My Missing Link bears another scouring intro, the screams of a thousand guitar pedals folded into a whistling typhoon of radio static. The drums pile in, as Onuki’s layered vocal ascends on the chorus over the Atari Teenage Riot-style pummelling. An interesting military/tribal style snare intro carries Schemes Of The Tails, with Onuki tying the chaotic coda together with a repeated phrase. Repletion too typifies Zero+, where the loop of guitar harmonics kicks things off, only to cut dead in favour of ambient animal sounds.
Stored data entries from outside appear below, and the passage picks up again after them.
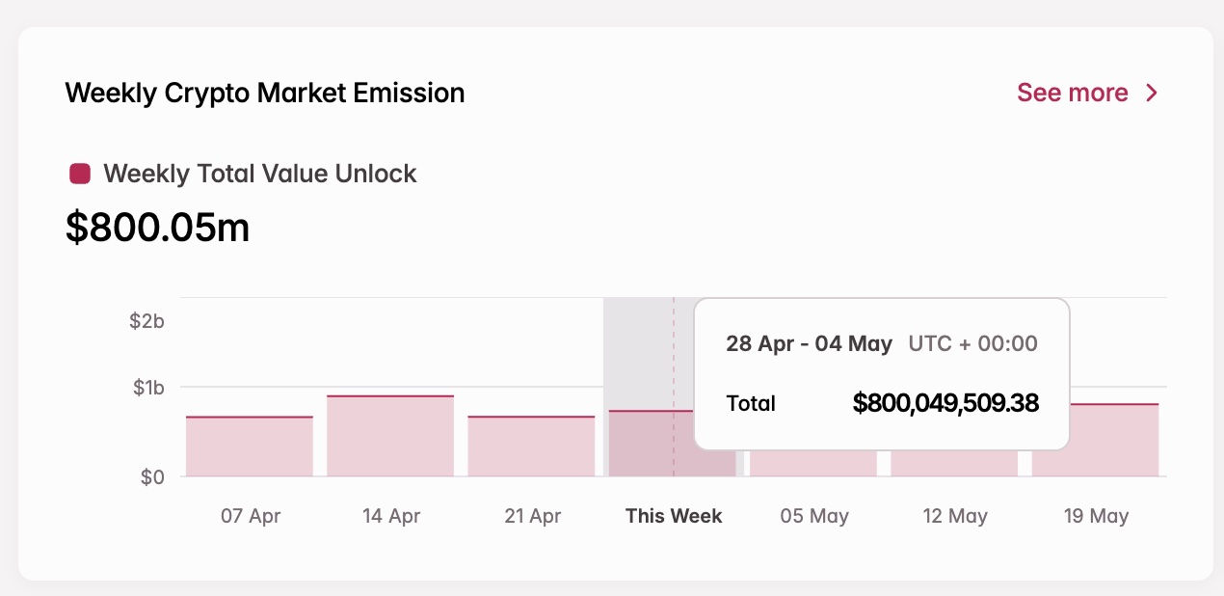The width and height of the screenshot is (1224, 596).
Task: Select the 07 Apr bar in chart
Action: click(x=250, y=447)
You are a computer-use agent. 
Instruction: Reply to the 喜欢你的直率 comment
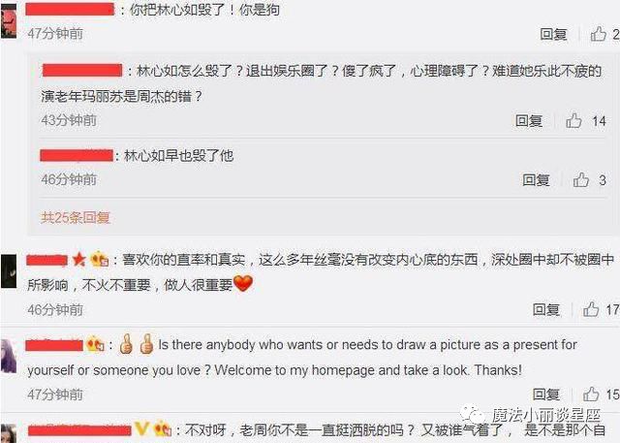(546, 309)
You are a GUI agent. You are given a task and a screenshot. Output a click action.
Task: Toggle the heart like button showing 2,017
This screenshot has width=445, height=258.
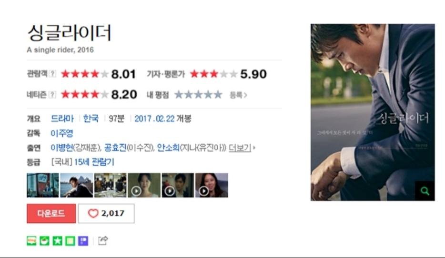[106, 213]
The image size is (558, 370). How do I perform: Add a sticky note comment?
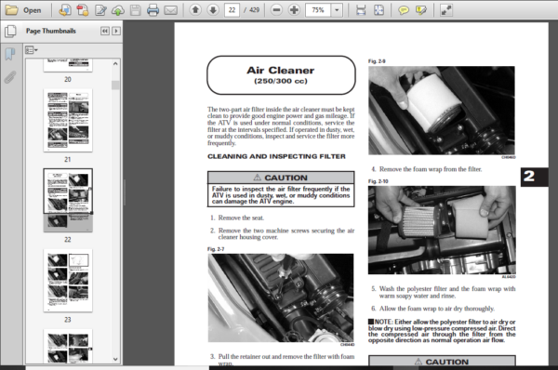[404, 10]
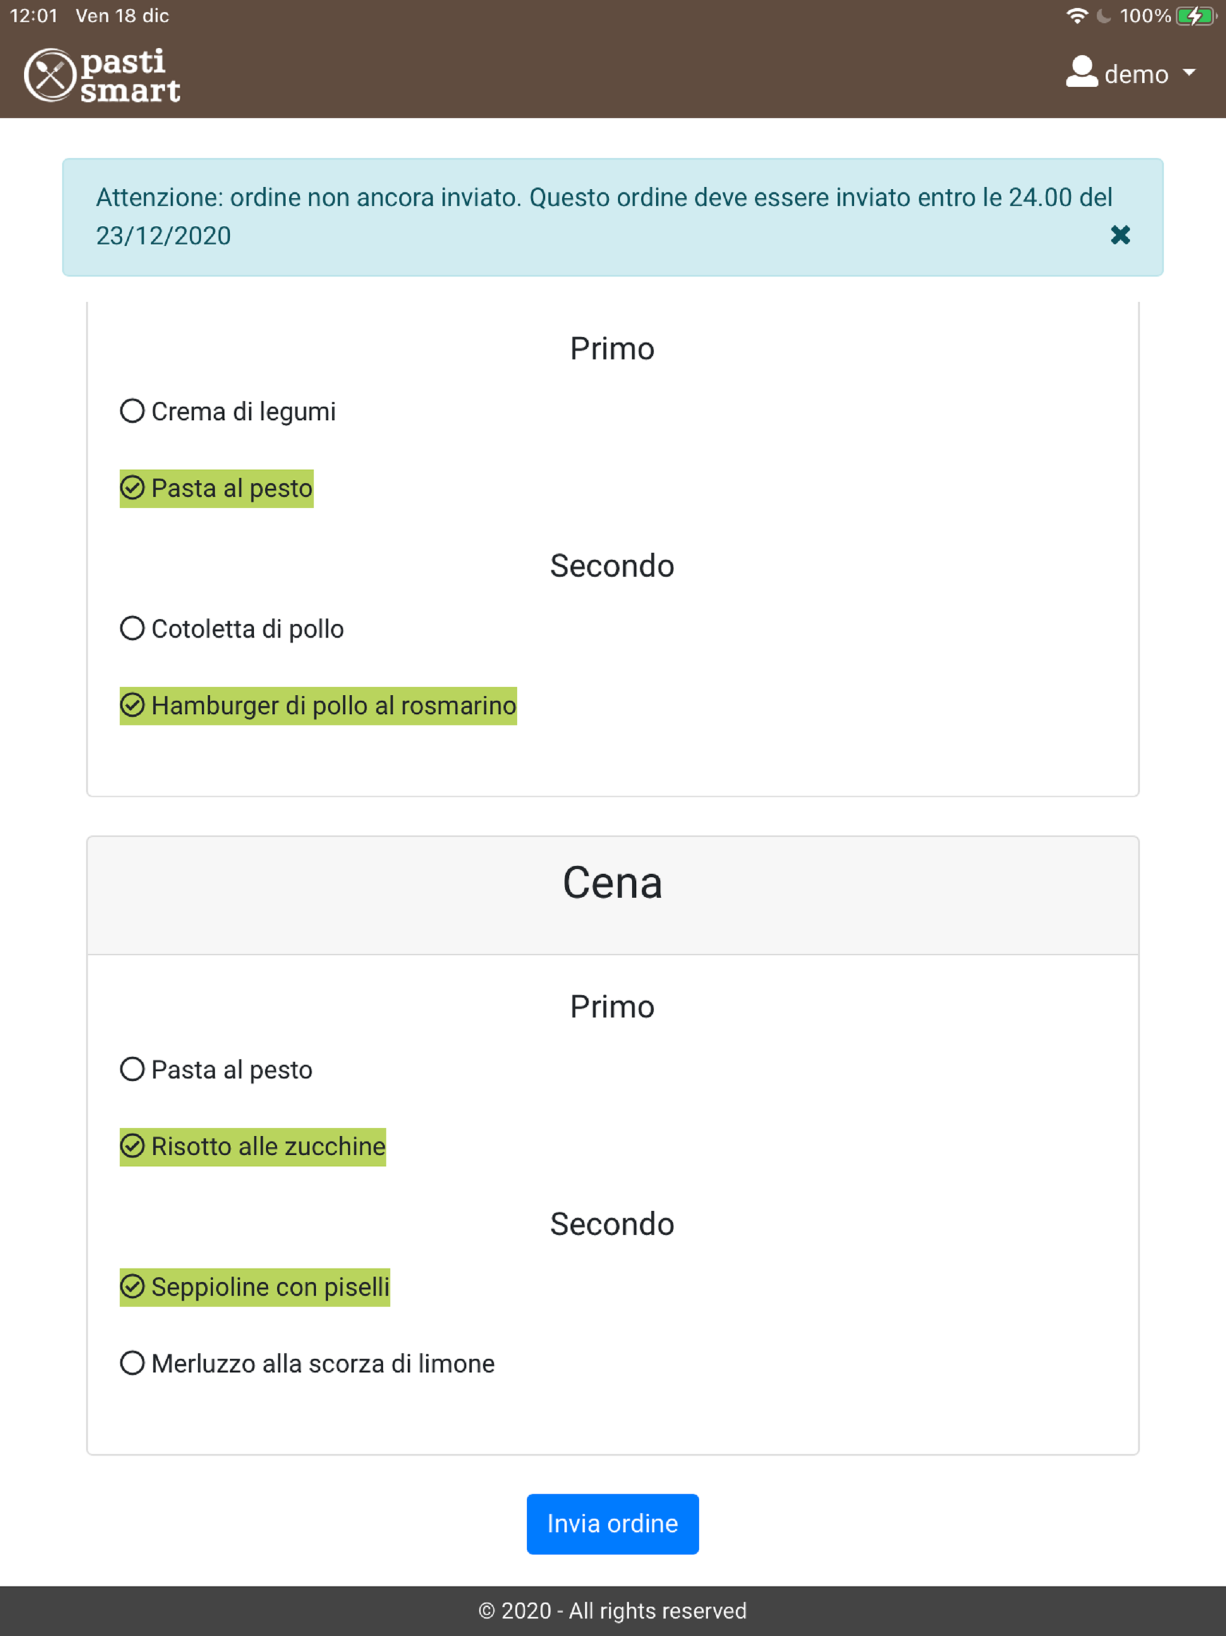Click checked icon beside Seppioline con piselli

(x=132, y=1286)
The natural symphony escalates as more animals join the croaking of frogs; it’s a bizarre interlude but no less odd than the closing track, Zero.  A disordered trill of layered guitars gradually solidifies to become a disco stomp of sorts, with a more restrained vocal performance compared to the rest of the album. Somehow, a disco vibe to go out on just doesn’t seem right, but it’s still as haphazardly melodic and industrial as the rest.

Ultimately, this is a not-broken-don’t-fix scenario. If Melt Banana weren’t your thing before ‘Fetch’, the chances are that won’t change, and Onuki’s vocal style is certainly a divisive element. For the rest of us, though, this ranks with their very best, and all in just over thirty glorious minutes.